_YOUR INSTRUCTIONS_. Among the lines of the listing below, retype exactly those from the one containing "Edit the WINX (AUS) procedure" through the one containing "This screenshot has height=697, width=1366.", both included. Do not include pictures.

_PROVIDED INFORMATION_.
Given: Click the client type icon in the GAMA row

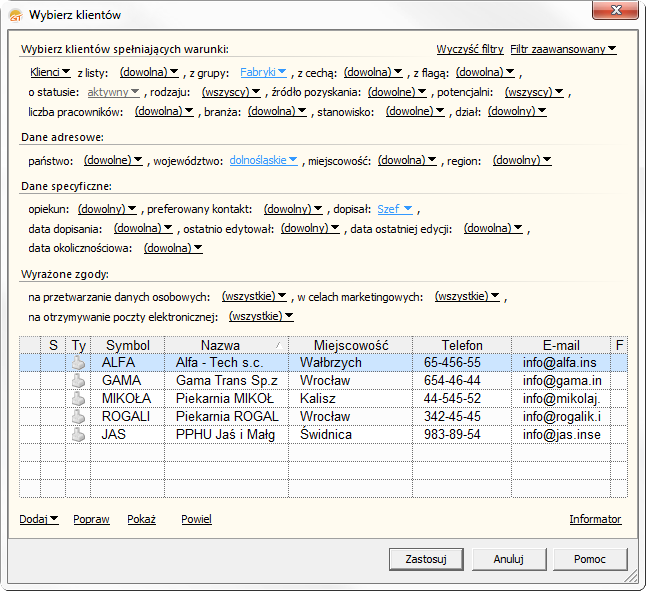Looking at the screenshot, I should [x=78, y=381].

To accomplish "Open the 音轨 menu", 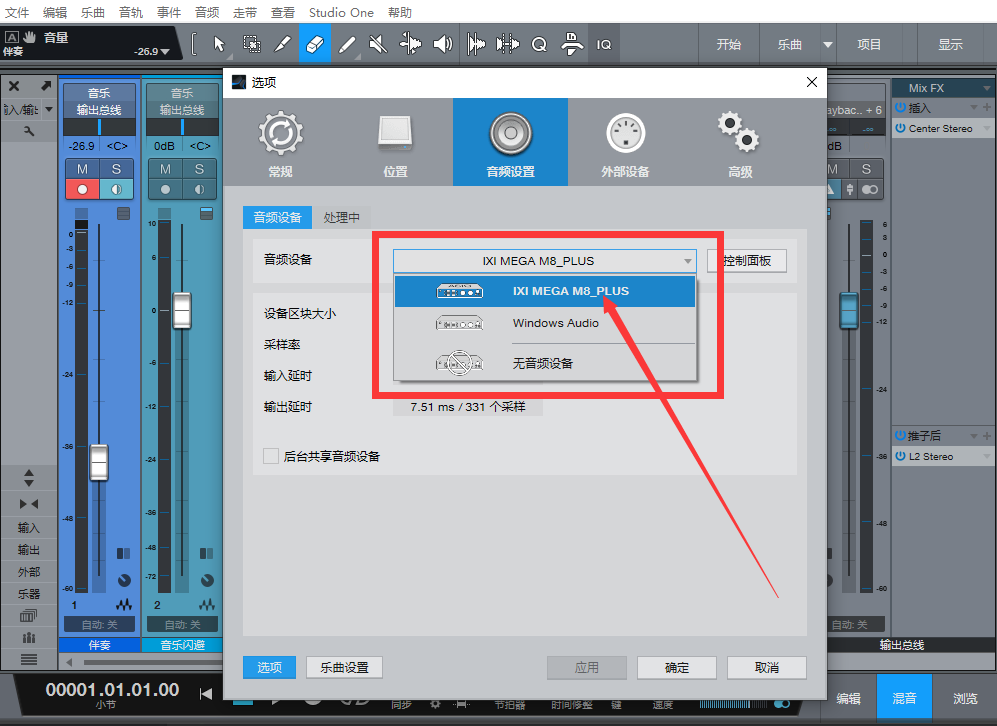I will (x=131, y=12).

==

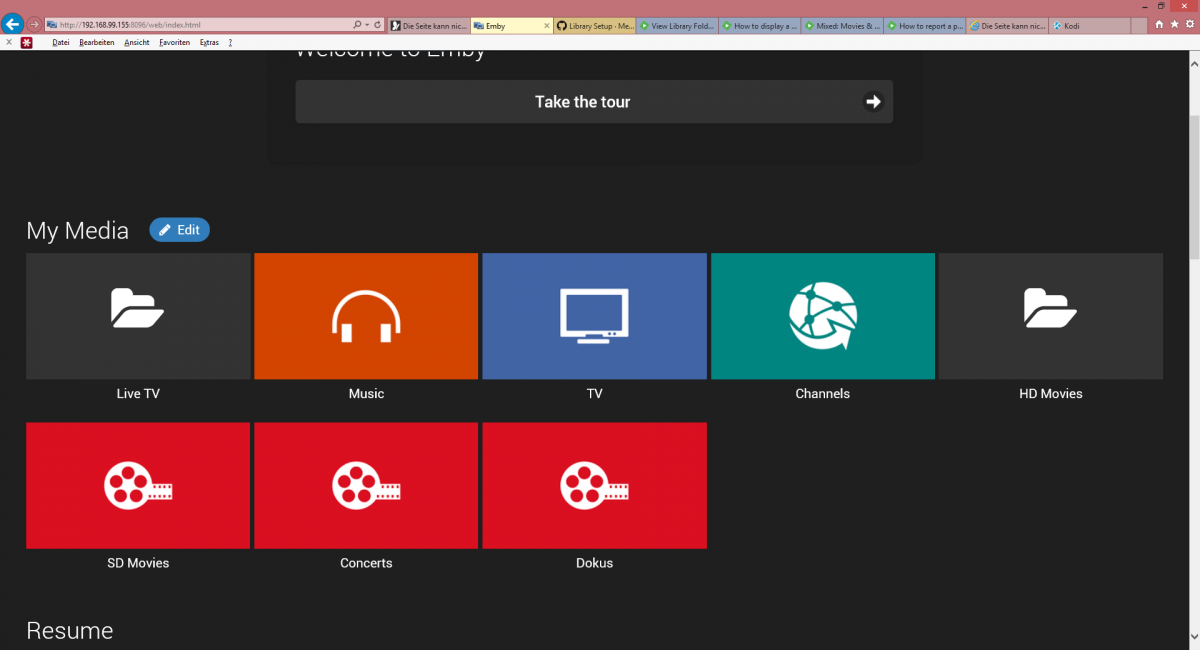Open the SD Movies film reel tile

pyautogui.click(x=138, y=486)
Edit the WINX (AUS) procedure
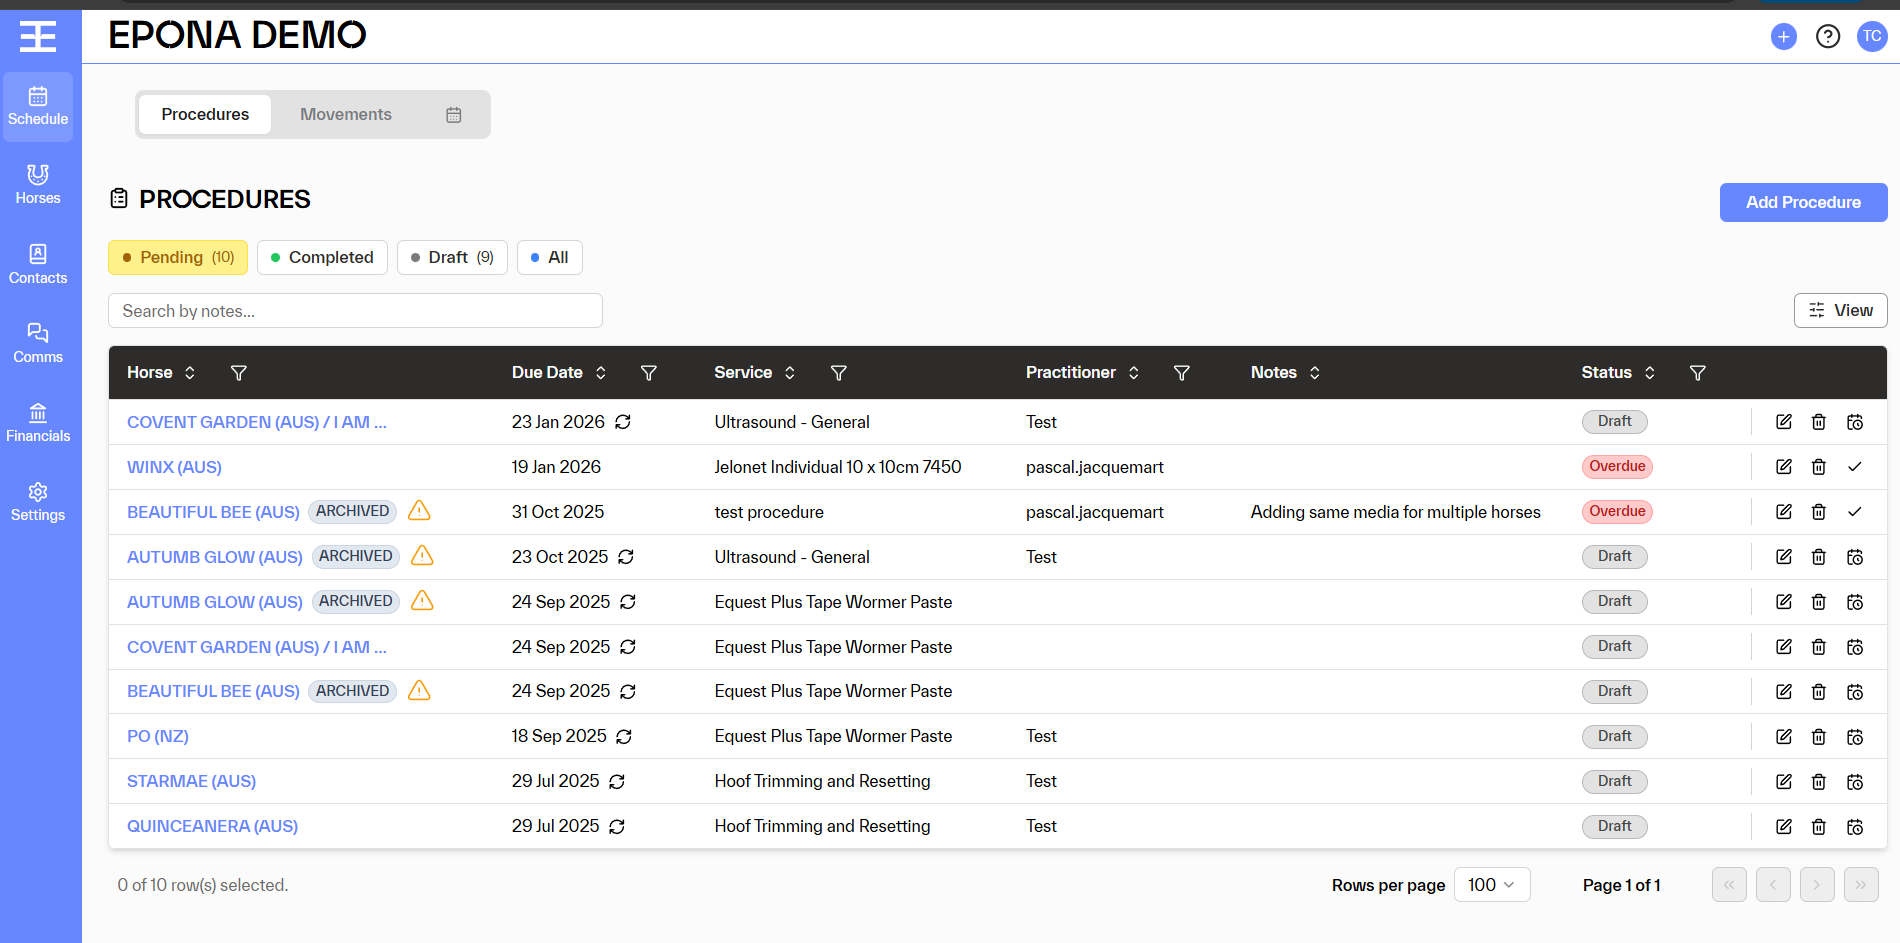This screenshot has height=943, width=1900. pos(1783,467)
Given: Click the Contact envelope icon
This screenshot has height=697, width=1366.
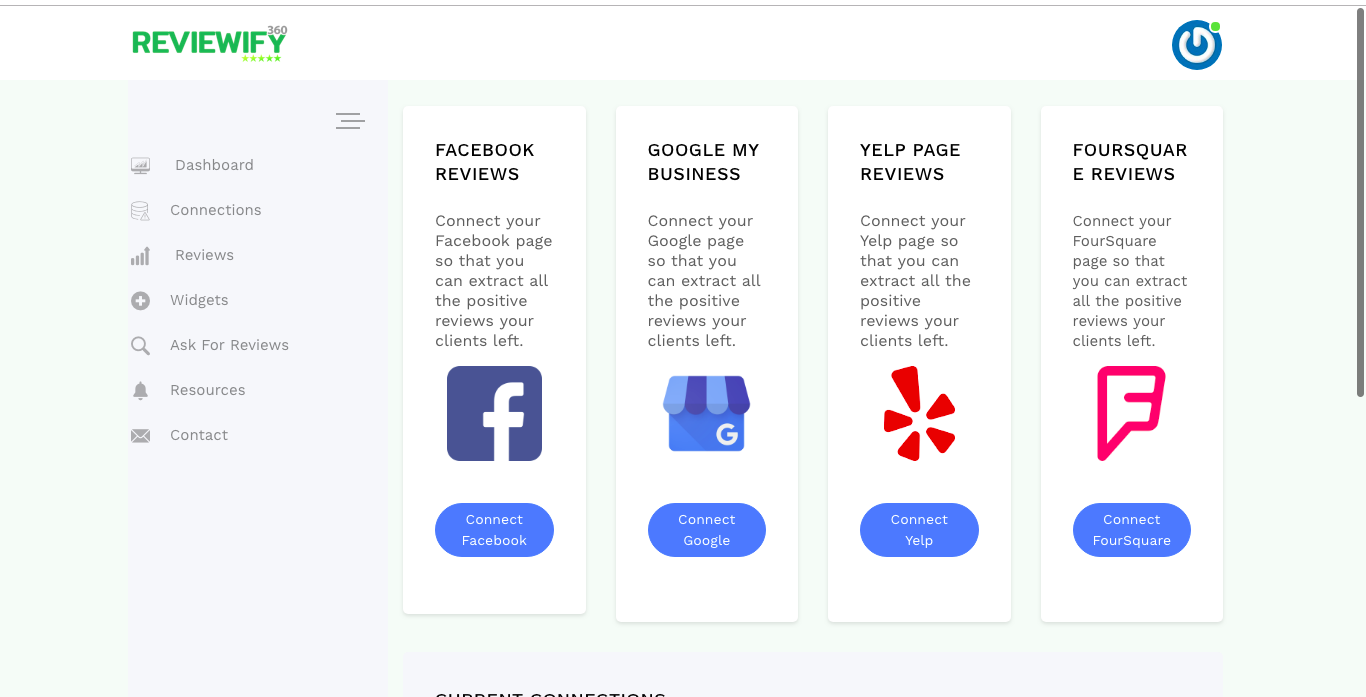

--

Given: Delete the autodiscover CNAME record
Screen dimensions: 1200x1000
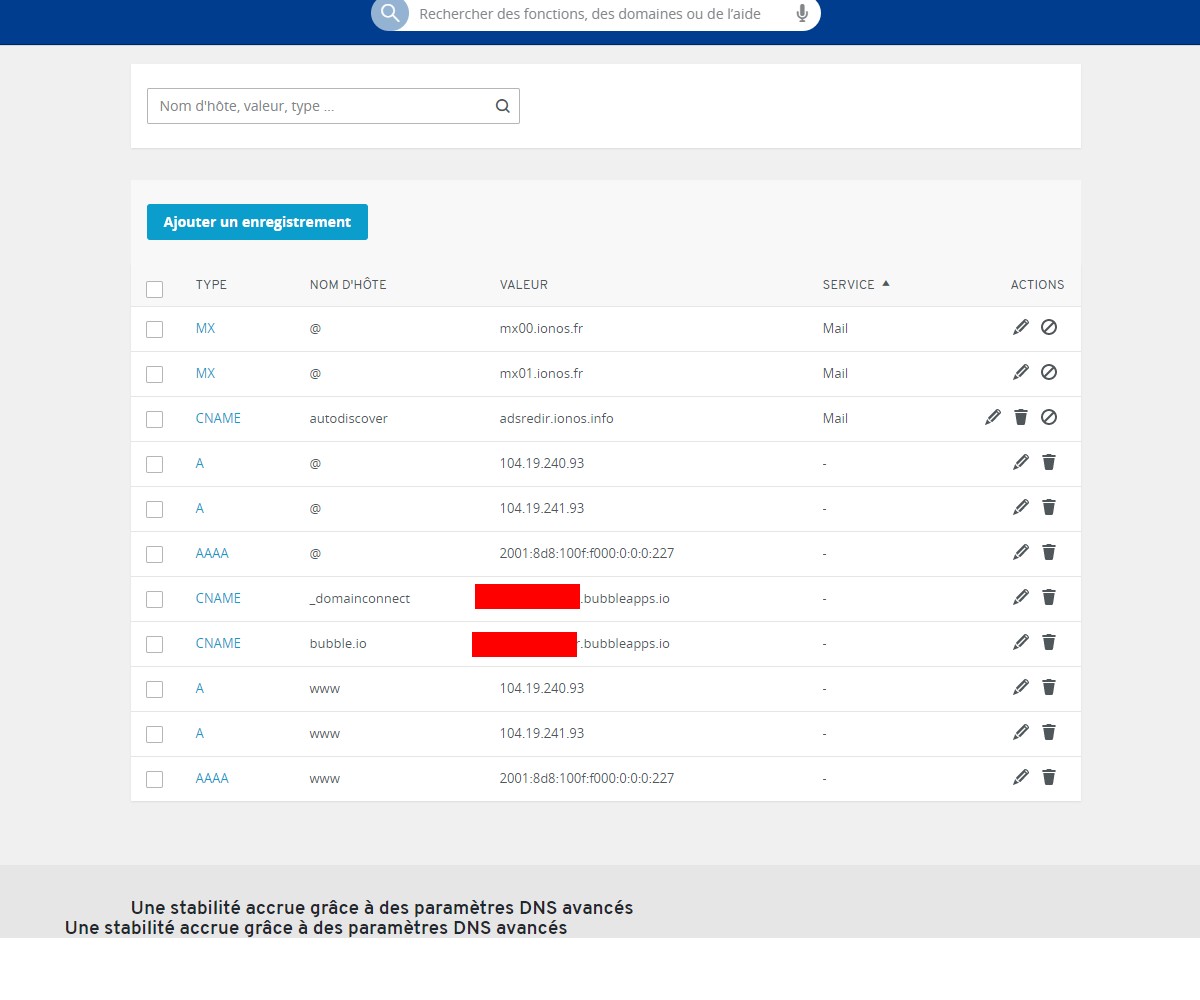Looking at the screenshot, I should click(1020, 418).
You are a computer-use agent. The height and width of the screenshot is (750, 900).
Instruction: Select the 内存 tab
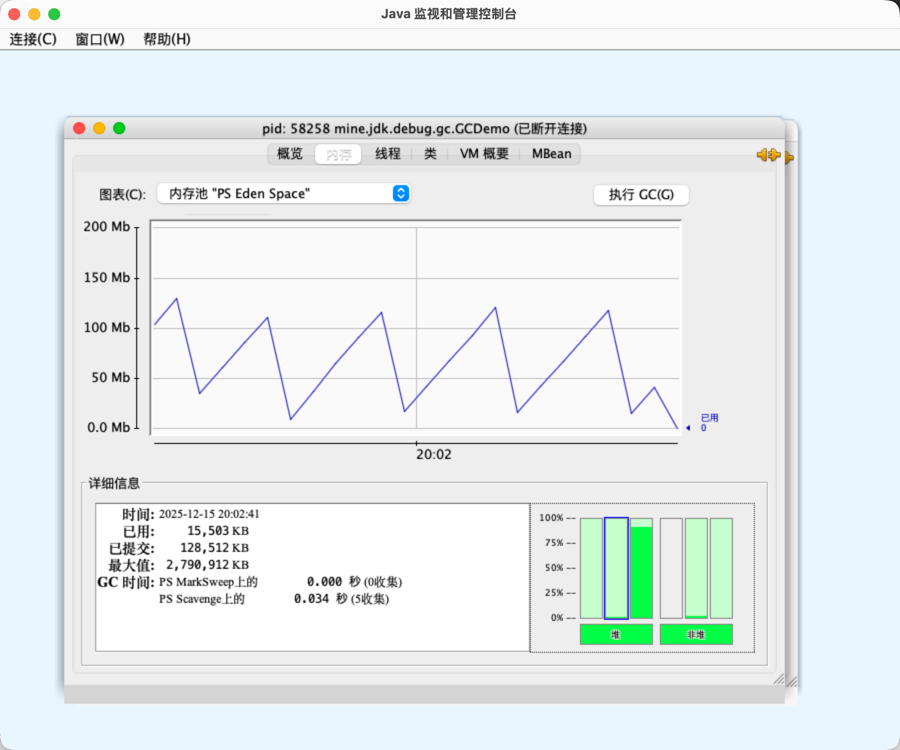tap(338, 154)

_YOUR SOLUTION_.
Edit the WINX (AUS) procedure
This screenshot has height=943, width=1900. pos(1783,467)
Given: Click the Contact envelope icon
This screenshot has height=697, width=1366.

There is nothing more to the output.